Most of Teliof’s work is a sort of work-in-the-shadow-of, causing a great deal of name dropping. Even the likes of Magma come to mind, only without the madness and gibberish, so there is altogether much respect to the past quite unavoidably in such a genre. This manifests also with the guest appearances (Shir Deutch from Solstice Coil, Gil Idan from Eggroll, various members from Atomic etc.) enriching the experience and making it feel even more epic.

As in any progressive album, “Is It?” has a center piece answering the question with “It Is”. Starting as on off-beat jam session, it is certainly varied and the band doesn’t just shoot around a musical machine-gun with genres for bullets waiting for a hit but rather miraculously incorporated them well coherently.
“It Is” has it all – some drama heaviness, needed humor lightness, fairy dusted fantasy, helpful sex appeal, straight on realism, but mostly importantly – it’s a fun listen; just like in the old days it has a beginning, middle and end. My only bone to pick with it is the Funky bit (part 7) which is off place, and goes into progressive-metal territory armed with castrated distortion alone. However, immaculate sound, reprises and melodies revised all create a rather well-spun web by the five-headed spider Teliof.

The bicycle trip of is it doesn’t end it the centerpiece, but rather take a flowery turn in “Piece Of Cake”, another to a friendly ally in “Flirting With Hope”, a slow one to the mellow “Five To Dusk” and finished with notes of classical in “Candy Rehab” leading to no other than a jazzy finish. “Pull up the chairs and sweep the floor, honey, it’s closing time”.

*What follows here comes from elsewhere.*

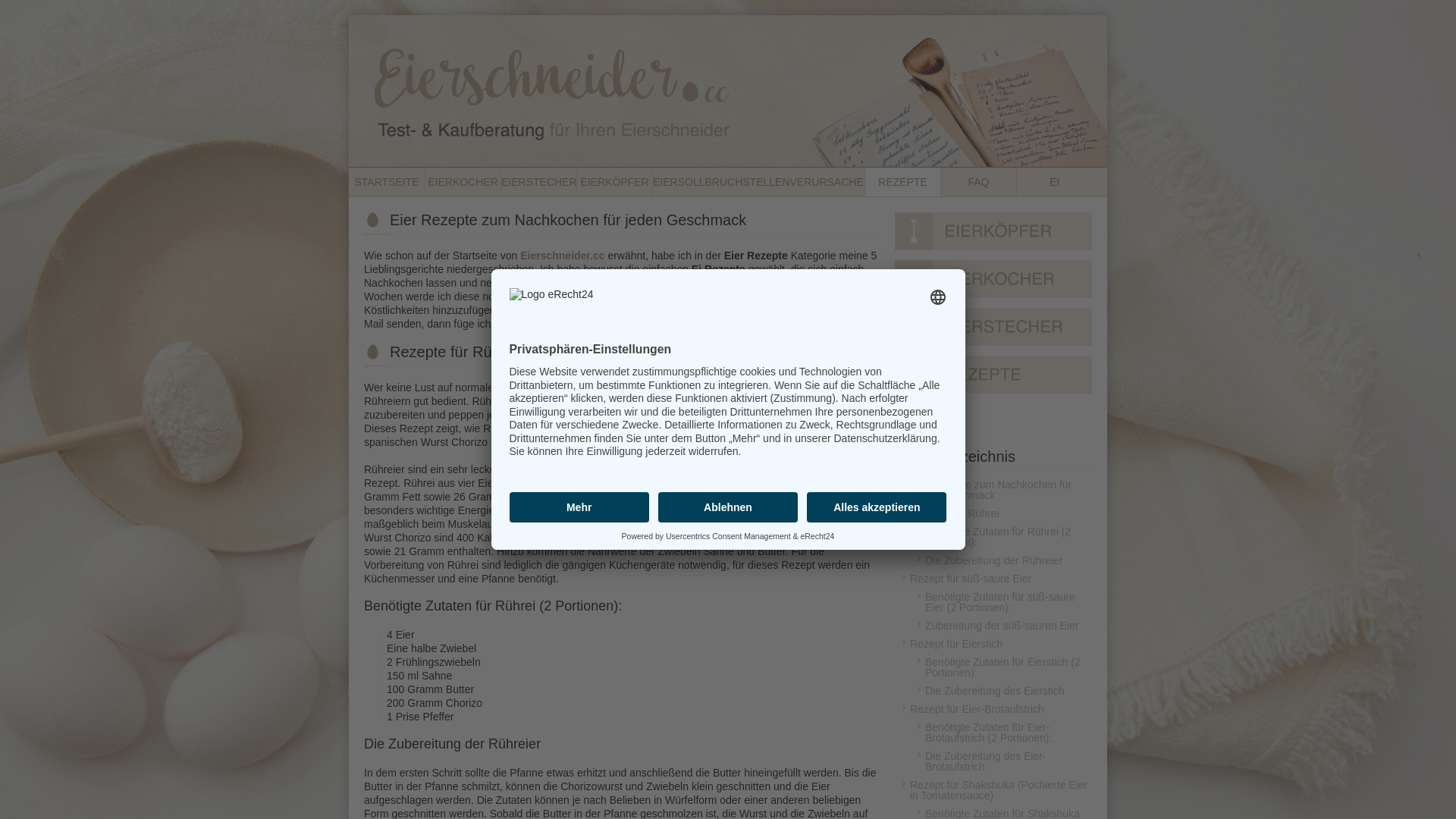 This screenshot has width=1456, height=819. What do you see at coordinates (1053, 180) in the screenshot?
I see `'EI'` at bounding box center [1053, 180].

All in all, “Is it?” is very colorful, but like anything colorful this wouldn’t necessarily meet every taste. Too much color can sometimes be overwhelming.
My only concern is that Teliof would somehow fall between the ranks, and not meet prog-rock lovers’ taste for they aren’t complex, technical or polished enough nor would meet the more pop/rock loving’ tastes for they come off as too unfocused, too “happy” and festive and are rarely catchy enough to provide a hit here.
If there is a middle ground, Teliof not only walk on it, but do flips & somersaults from side to side on it. Whoever’s up for that is welcome.